After about an hour of rolling around in bliss under the sheets together we agreed it was time for breakfast. Without a thought I slipped out of the warm bed and was met with the cool air wrapping around my skin. Edward's bag was lying discarded on the side of the bed I had slept on so I walked toward it and unzipped it. I grabbed the shirt on top and slid it on over my body.
Edward, clad in a pair of boxers looked at me as I met him in the kitchen, with nothing but his dress shirt on. I blushed shyly, ducking my head. Edward paused for a second, not moving. I felt is eyes on me. "Don't take this the wrong way, but you look really fucking sexy."
I bit my lip and smiled up at him. He was grinning crookedly at me from where he stood in the kitchen. I padded across the wooden floor to perch on the stool at the counter. Edward was pouring some kind of juice in a class. I raised an eyebrow as he handed it to me.
"Cranberry juice," he answered as I took the glass lightly out of his hand.
I was about to tell him that I hated that juice with such a ferocious passion when I stopped. I had read about the effects of cranberry in one of Esme's women magazines. "And why am I drinking cranberry juice?" I asked, not taking a sip of it, but instead grimacing at it.
Edward obviously had read the same magazine as I had. He winked with a cocky smirk. "I was planning on having more fun this weekend."
I can't say I wasn't pleasantly surprised. I had been worried that Edward would be freaking out about the whole "losing virginity" thing and wouldn't touch me again. But I was so glad he wouldn't be asking how I felt every five seconds. That would be like giving someone the best piece of cake in the world and telling them they could only have a lick of the frosting.
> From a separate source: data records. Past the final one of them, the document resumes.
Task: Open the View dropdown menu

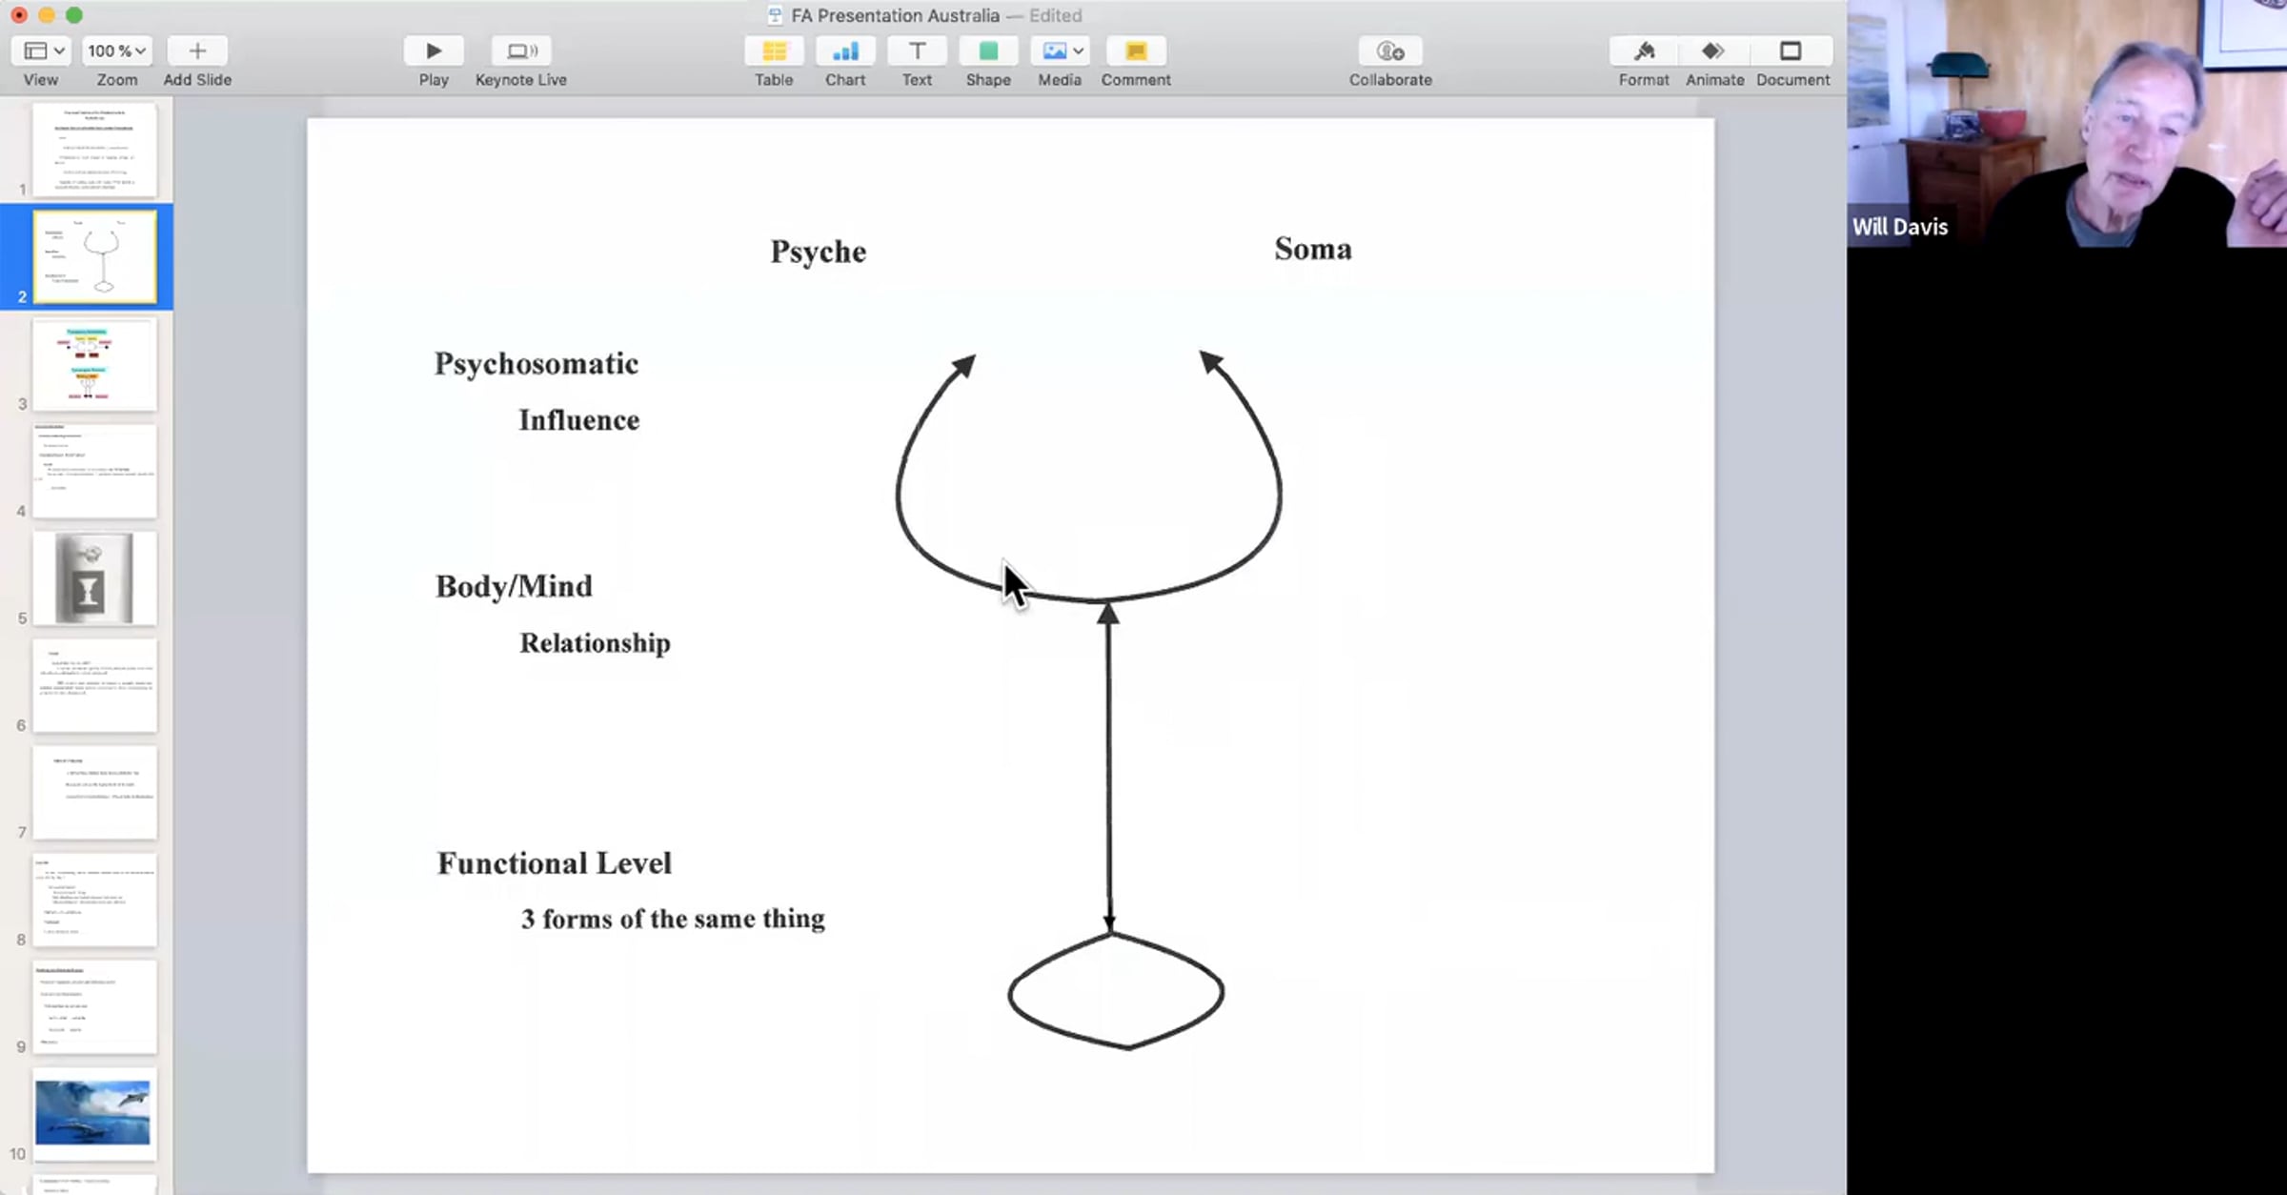Action: click(x=41, y=51)
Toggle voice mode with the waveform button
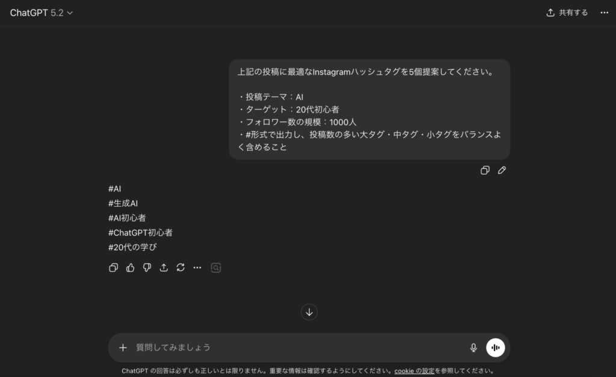 495,348
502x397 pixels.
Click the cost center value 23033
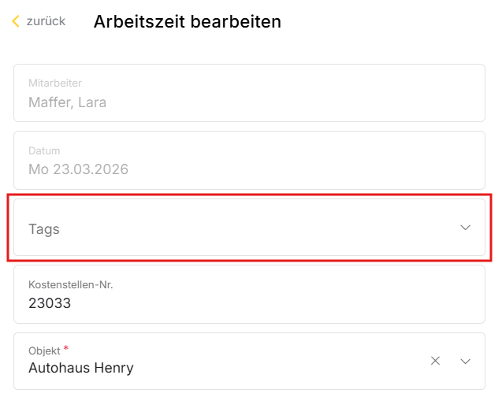pyautogui.click(x=50, y=302)
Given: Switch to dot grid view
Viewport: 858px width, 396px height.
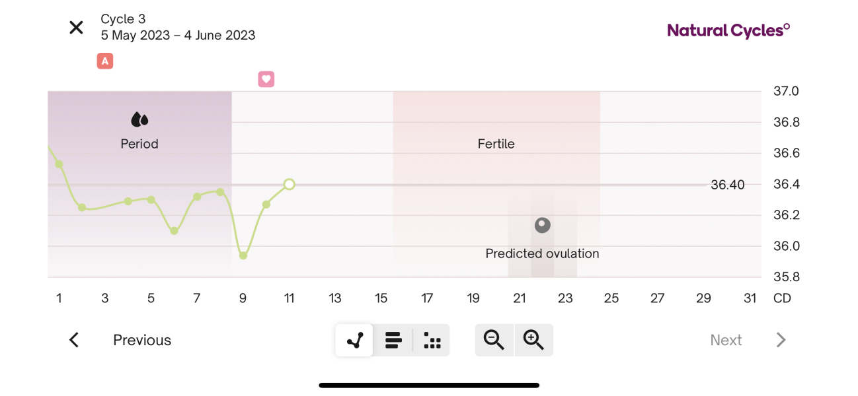Looking at the screenshot, I should [432, 340].
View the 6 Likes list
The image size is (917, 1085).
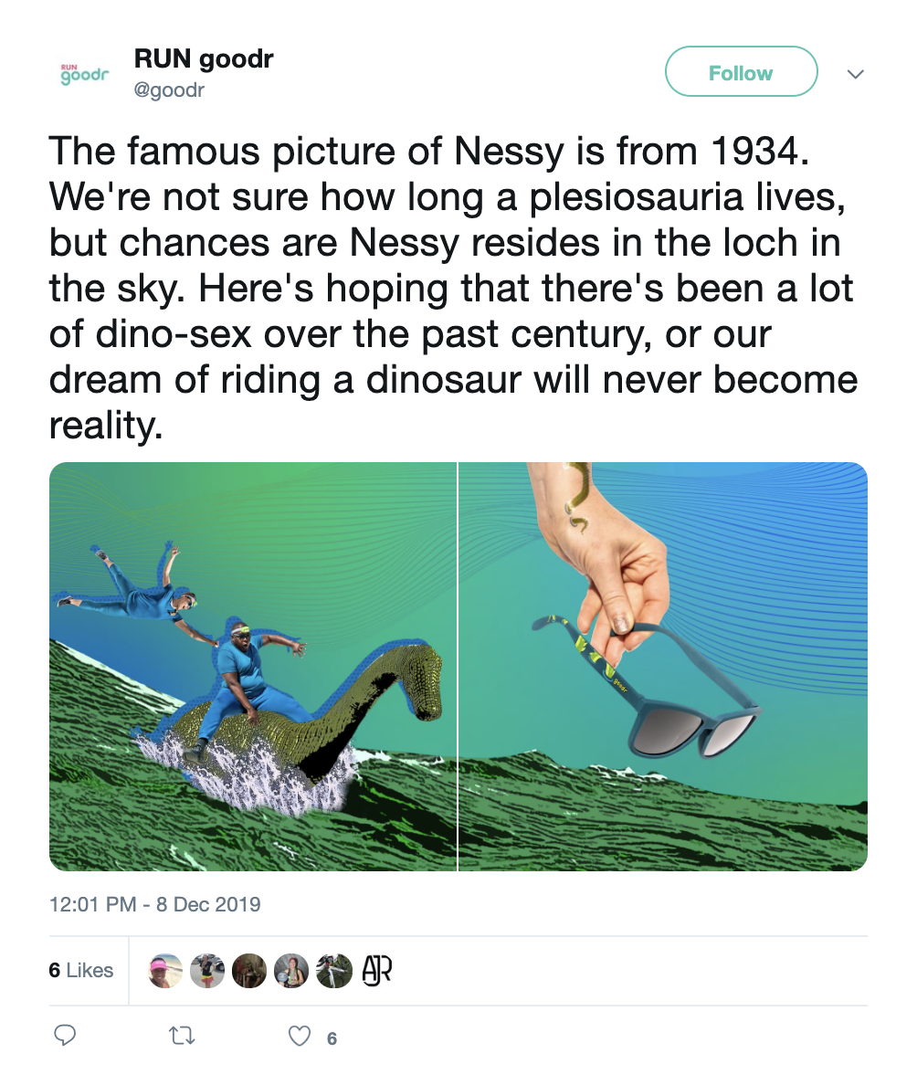point(81,970)
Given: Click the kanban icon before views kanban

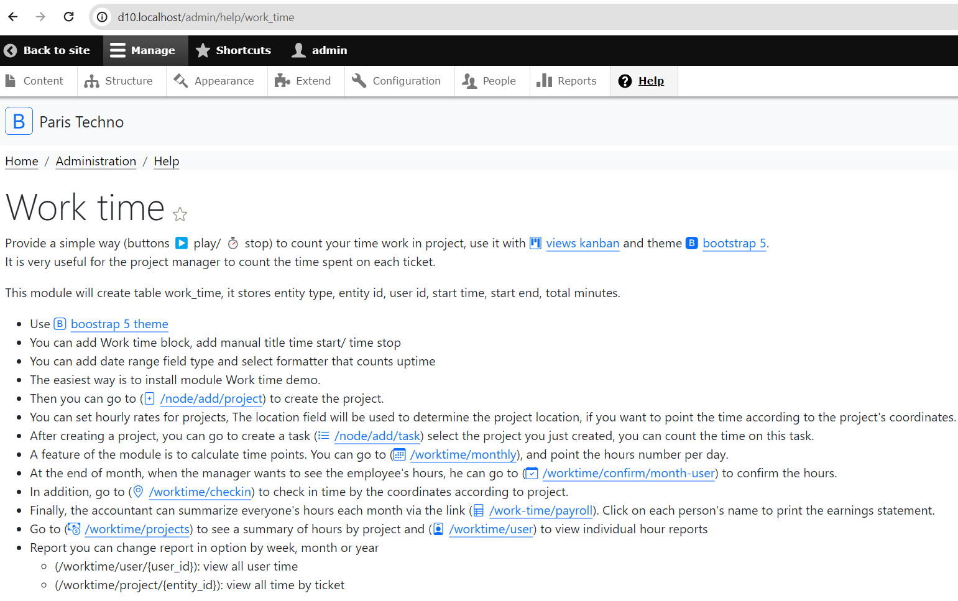Looking at the screenshot, I should (x=535, y=243).
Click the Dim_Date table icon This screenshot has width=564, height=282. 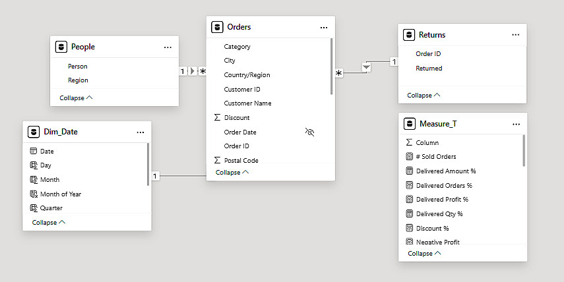[33, 132]
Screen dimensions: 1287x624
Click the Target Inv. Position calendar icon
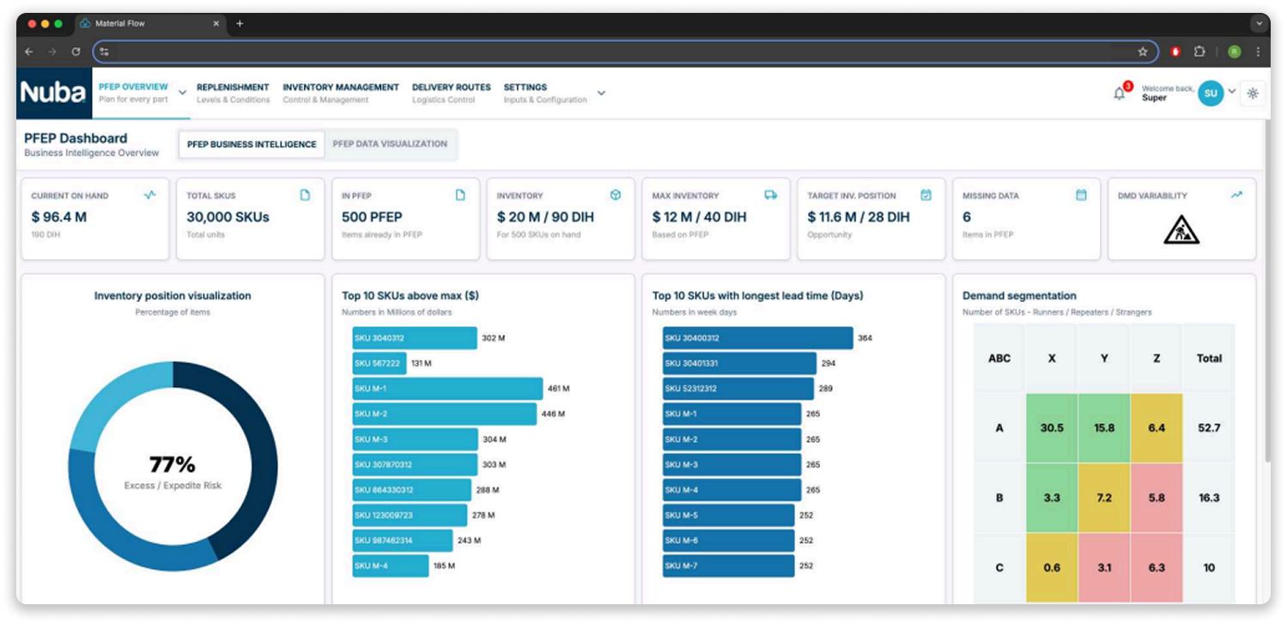pyautogui.click(x=926, y=195)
I just smiled brightly at him. And then I gulped down the god forsaken juice.
Edward and I had a perfect weekend. It was probably some of the best days of my life, and if not, definitely in the top ten. But then again, that ten all consisted of days I was with him. We went to some of the lighthouses in the Duluth area and went hiking to some secluded waterfalls. Then we ate at a few gorgeous restaurants, Edward insisting he had the need to treat me.
And then when we weren't out on the bustling town or outside on the lake we were inside, in our bedroom. Sex was awesome.
I mean plain and simple, it was the most fun thing ever. Edward blew me away. I didn't have any expectations because I had no one that I would compare him to. But that didn't mean I wasn't positive that no one had it as good as me. He really was completely amazing. He was the most tender, gentle lover. But he was also fun; he laughed and said things that made me laugh, and he also was rough with a softness beneath it at the right times. I was certain that some high school jock had nothing on Edward. Edward made me feel, without a doubt, the most coveted women on the planet.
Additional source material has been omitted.